• What the task asks
Could you copy exactly the lines from the one containing "Given: Click the red ALL button icon" through the last line of the records, leaving out every picture?

• Available data

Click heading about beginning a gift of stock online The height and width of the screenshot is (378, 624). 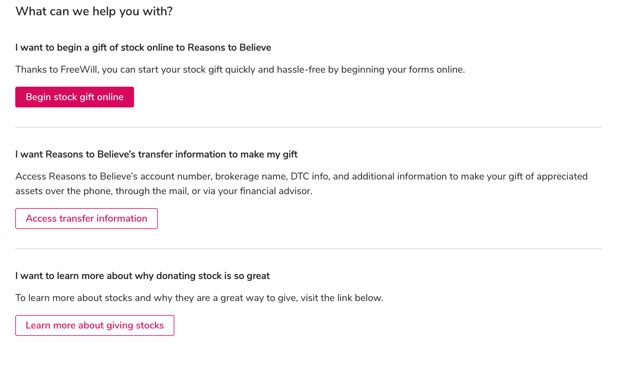point(143,48)
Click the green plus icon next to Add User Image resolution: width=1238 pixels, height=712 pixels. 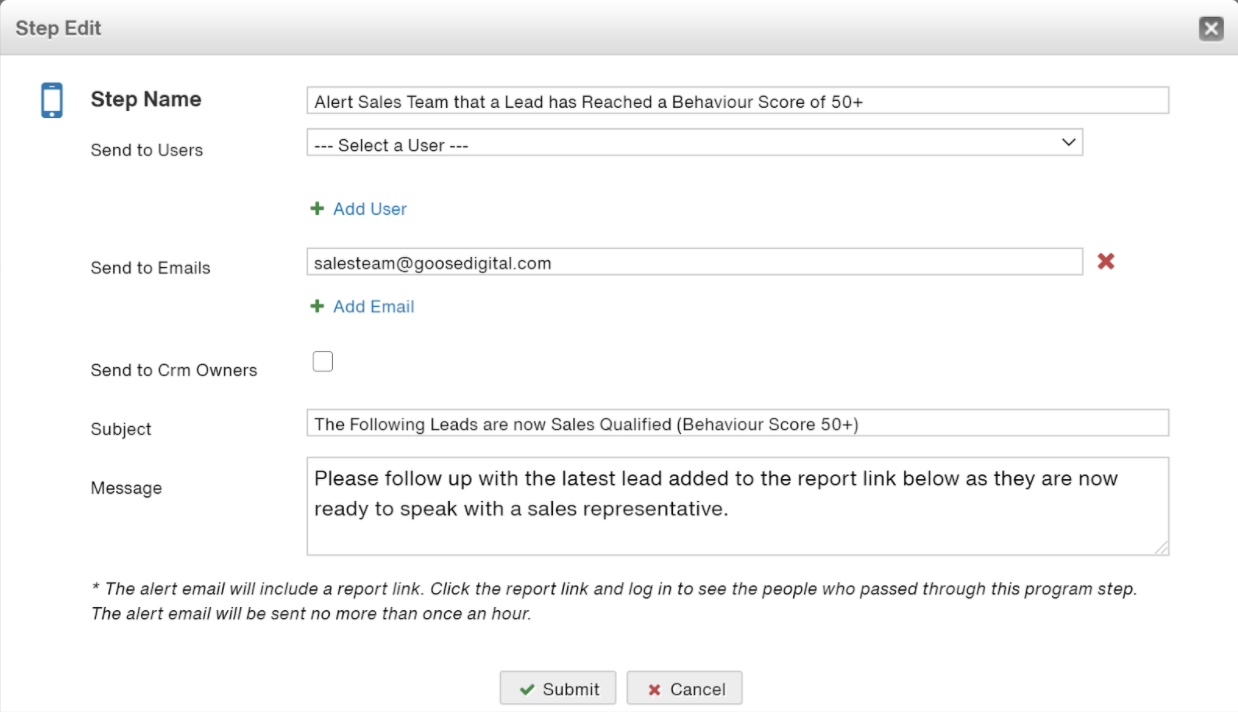[x=316, y=209]
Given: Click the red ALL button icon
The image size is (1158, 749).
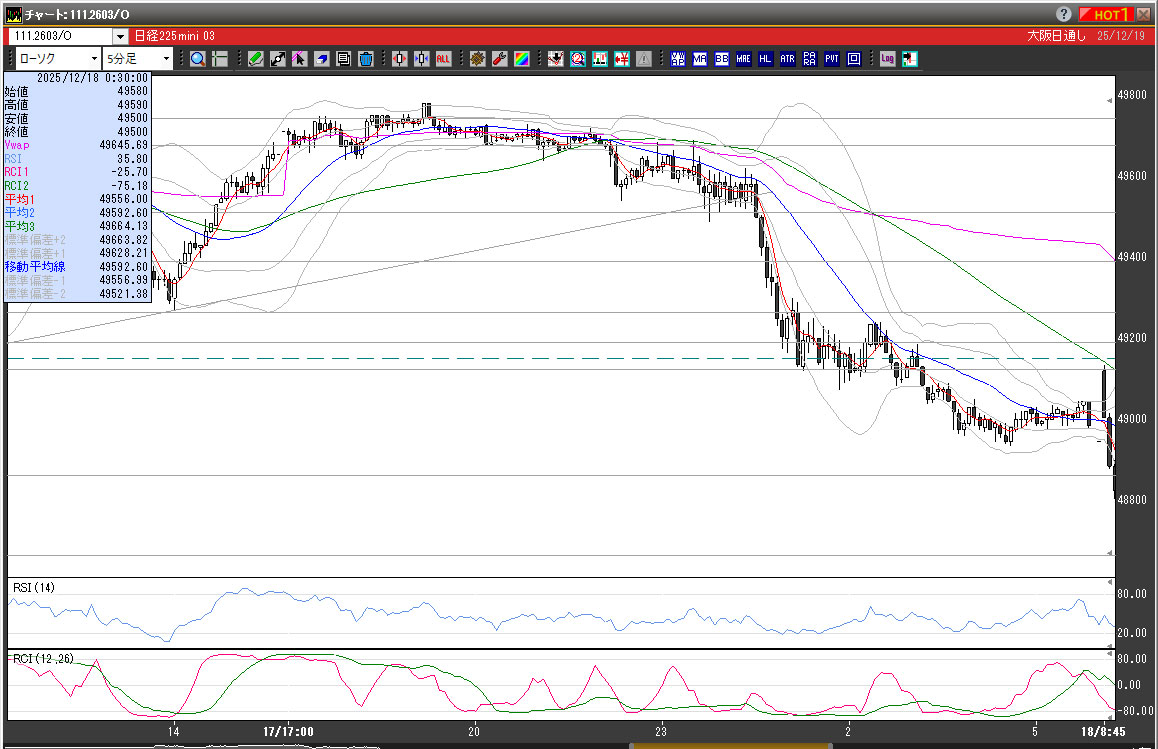Looking at the screenshot, I should pyautogui.click(x=443, y=59).
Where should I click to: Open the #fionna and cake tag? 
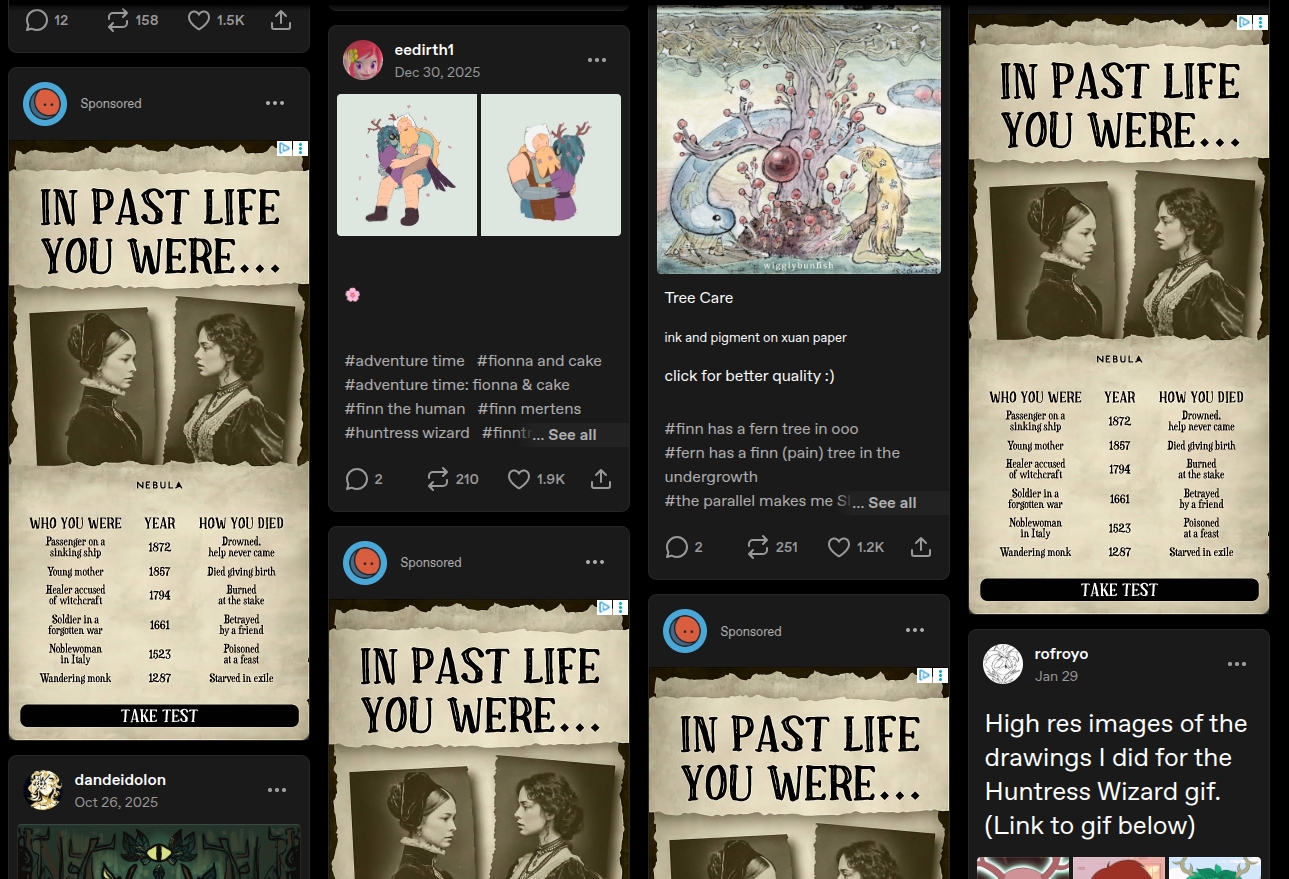coord(539,361)
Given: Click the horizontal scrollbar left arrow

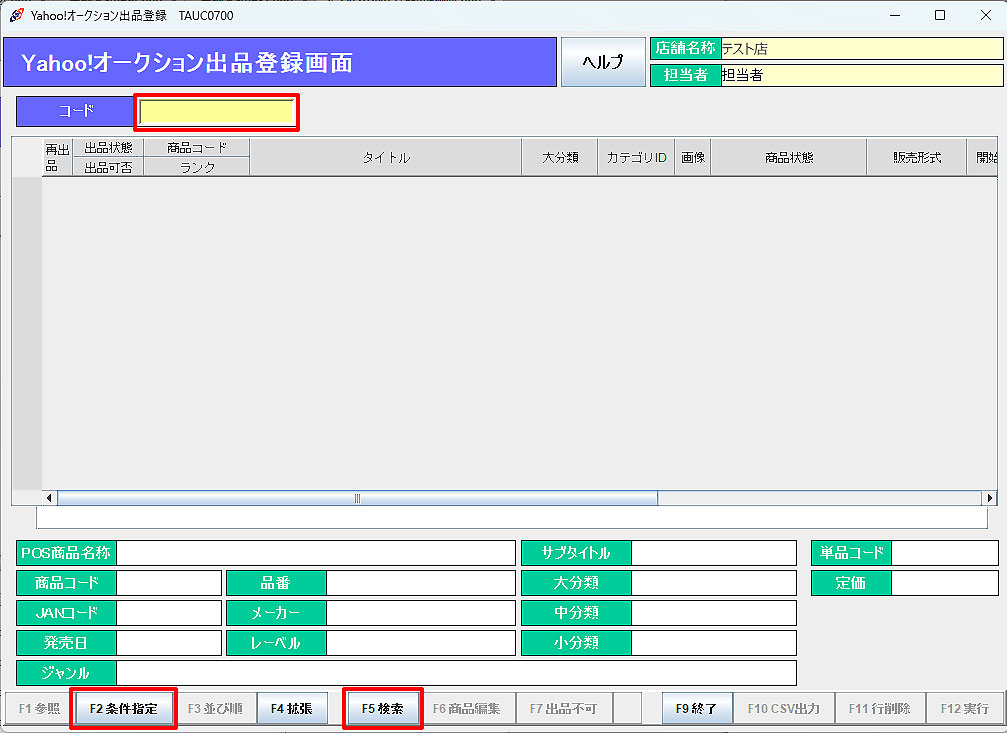Looking at the screenshot, I should pos(49,498).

• Response area
Given: Click the red ALL button icon
The image size is (1158, 749).
Looking at the screenshot, I should pyautogui.click(x=443, y=59).
Where should I click to: Open the #fionna and cake tag? 
coord(539,361)
Given: Click the horizontal scrollbar left arrow

Looking at the screenshot, I should pos(49,498).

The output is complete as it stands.